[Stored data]
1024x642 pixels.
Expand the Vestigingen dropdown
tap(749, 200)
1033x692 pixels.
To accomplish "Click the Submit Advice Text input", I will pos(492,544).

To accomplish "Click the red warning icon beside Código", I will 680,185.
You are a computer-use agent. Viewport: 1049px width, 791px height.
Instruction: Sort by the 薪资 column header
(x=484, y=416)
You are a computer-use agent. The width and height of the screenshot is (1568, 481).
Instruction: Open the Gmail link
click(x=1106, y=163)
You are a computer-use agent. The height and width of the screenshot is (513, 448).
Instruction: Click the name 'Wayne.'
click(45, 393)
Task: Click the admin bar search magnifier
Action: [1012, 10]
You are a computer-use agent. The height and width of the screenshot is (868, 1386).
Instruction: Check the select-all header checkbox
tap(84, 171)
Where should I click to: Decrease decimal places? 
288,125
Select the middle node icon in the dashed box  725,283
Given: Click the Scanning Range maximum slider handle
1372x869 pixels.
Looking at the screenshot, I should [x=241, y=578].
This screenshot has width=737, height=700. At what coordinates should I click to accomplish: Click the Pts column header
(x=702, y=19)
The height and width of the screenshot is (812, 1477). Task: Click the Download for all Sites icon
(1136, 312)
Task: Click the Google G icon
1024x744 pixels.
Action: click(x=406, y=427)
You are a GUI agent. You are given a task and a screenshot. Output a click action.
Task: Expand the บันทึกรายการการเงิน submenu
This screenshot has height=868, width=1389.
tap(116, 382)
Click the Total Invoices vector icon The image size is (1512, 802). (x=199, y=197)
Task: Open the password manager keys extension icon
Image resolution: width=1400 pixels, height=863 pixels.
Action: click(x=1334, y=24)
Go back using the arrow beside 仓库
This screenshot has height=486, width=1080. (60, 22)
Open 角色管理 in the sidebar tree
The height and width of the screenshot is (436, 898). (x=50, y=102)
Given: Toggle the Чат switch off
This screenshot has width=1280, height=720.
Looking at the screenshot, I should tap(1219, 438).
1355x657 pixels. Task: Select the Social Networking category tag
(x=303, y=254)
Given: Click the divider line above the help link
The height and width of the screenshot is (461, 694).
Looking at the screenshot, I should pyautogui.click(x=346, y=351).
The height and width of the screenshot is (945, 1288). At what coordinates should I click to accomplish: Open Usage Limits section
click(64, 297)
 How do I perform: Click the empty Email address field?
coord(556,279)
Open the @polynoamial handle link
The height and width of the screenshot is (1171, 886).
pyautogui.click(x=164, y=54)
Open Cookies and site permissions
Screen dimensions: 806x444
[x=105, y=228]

## Problem
Repeat word for word the items starting at the line containing "How do I perform: Click" and ending with the last line of the items.

## Answer
 How do I perform: Click the empty Email address field?
coord(556,279)
Open the @polynoamial handle link
The height and width of the screenshot is (1171, 886).
pyautogui.click(x=164, y=54)
Open Cookies and site permissions
Screen dimensions: 806x444
[x=105, y=228]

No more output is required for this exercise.